Moran has used this mantra to get her through many other challenging experiences in life. Her second year in AmeriCorps was devoted to school beautification for corporate sponsors. She explains in an example that if AT&T wanted 300 of their employees to volunteer somewhere, she would plan a whole day of service around that in a school. The focus was on beautifying by painting murals and doing construction.

 

After moving to Erie from Germany for this new position, she emphasizes her experience with so many different cultures, communities, ages, and a broad scope of service in so many different areas. In all of this, education has always been really important and always been a sector that Moran has worked in.

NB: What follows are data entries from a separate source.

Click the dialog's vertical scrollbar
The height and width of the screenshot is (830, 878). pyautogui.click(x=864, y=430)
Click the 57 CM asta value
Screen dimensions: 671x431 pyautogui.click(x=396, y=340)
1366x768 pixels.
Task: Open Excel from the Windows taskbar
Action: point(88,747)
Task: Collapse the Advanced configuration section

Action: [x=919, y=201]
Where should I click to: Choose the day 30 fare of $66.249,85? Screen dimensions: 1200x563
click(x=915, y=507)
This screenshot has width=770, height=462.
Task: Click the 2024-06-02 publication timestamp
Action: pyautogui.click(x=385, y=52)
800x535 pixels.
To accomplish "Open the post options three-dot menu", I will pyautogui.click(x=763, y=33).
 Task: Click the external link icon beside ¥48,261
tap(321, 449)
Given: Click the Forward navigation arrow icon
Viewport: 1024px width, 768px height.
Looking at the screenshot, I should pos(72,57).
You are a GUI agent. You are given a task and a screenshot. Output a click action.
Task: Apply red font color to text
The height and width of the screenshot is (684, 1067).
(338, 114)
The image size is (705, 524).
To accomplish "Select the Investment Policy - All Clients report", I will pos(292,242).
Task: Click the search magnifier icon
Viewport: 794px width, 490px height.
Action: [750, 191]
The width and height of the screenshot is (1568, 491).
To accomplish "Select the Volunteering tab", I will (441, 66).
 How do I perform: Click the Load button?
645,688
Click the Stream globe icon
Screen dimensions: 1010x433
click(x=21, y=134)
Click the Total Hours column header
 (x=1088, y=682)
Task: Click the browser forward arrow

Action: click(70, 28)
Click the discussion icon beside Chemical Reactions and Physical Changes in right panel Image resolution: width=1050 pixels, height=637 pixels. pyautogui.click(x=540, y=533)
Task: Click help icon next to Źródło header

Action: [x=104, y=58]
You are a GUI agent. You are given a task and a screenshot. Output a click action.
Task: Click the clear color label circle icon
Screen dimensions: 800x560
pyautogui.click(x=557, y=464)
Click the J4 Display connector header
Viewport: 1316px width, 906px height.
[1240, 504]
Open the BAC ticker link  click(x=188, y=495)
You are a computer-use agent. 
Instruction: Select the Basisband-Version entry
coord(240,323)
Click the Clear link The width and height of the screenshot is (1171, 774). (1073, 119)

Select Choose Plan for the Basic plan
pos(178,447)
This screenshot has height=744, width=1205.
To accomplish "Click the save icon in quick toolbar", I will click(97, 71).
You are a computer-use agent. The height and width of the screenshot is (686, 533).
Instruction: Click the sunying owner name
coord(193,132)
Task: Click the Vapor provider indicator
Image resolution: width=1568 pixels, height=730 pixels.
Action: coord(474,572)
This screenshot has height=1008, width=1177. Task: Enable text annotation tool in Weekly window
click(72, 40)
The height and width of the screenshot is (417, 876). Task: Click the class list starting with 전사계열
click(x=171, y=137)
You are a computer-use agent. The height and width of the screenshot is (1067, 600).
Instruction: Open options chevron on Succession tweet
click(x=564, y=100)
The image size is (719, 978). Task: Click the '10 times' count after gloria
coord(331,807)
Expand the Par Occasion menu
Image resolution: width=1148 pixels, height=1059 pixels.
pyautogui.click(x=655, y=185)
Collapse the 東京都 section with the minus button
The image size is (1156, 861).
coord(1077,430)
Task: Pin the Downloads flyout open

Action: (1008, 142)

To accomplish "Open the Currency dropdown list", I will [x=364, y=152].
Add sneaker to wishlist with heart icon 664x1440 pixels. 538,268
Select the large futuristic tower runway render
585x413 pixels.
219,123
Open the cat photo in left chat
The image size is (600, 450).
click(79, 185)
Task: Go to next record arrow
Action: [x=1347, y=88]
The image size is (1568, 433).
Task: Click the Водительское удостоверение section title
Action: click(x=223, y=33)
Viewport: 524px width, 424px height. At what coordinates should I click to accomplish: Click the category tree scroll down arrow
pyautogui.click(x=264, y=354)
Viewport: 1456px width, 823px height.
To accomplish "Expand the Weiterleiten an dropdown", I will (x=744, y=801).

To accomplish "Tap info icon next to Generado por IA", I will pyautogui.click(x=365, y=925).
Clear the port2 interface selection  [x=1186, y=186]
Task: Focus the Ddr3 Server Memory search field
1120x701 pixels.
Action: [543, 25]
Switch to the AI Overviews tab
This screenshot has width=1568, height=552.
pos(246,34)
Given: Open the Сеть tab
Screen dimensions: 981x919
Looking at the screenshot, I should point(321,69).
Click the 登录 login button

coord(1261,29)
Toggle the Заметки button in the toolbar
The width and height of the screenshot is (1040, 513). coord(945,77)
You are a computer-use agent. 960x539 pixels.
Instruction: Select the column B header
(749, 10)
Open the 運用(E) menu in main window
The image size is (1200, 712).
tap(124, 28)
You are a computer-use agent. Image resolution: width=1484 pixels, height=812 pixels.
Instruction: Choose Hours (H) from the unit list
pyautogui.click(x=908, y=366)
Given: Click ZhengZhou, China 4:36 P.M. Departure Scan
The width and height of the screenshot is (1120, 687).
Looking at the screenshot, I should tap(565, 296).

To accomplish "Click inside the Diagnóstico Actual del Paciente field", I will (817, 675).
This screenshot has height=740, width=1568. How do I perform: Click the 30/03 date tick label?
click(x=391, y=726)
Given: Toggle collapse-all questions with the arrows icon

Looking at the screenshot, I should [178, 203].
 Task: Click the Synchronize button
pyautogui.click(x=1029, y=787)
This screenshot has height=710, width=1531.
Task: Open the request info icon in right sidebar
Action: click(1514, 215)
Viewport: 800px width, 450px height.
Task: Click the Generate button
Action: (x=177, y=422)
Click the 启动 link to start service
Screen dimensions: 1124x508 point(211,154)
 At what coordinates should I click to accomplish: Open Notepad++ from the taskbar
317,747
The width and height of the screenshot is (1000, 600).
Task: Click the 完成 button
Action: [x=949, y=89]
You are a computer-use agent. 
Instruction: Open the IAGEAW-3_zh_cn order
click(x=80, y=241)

However, she is new to higher education work and is eager to embark on this new adjustment.

 

In her experience with AmeriCorps, she always worked with college students in planning large-scale service days and enjoyed the idea of it.

 

"I was always like, ‘Oh that’d be a cool job planning that for college students,’ and so when I was looking for jobs that was something I had my eye on and I always looked in higher ed,” she explains.

 

As for her journey at Behrend, Moran hopes to use all of her experience to make service and community more of a culture. She believes that it is incredibly important and is on the mind of many people who have a lot going on, causing them to think that they cannot incorporate more service into their lives. Because of this, she stresses that she focuses on working with these people to help them find their passions in order to be giving back while doing what they enjoy.

 

“I’m hoping to be that support system and be the advocate for service on campus,” she shares.

 

She encourages students to not be shy about going out into the Erie community. There are hundreds of organizations in the area looking for support and doing great things, she believes. But they need all of the support that they can get.

 

“Young minds and energy and passion and enthusiasm are endless here. So don’t be scared about going out in the community and offering what you have and being willing to learn from them as well,” she encourages.

For any person or organization seeking ways to dedicate time to serving others, Moran is more than eager to assist in discovering your passions and finding ways to put them to use in the community.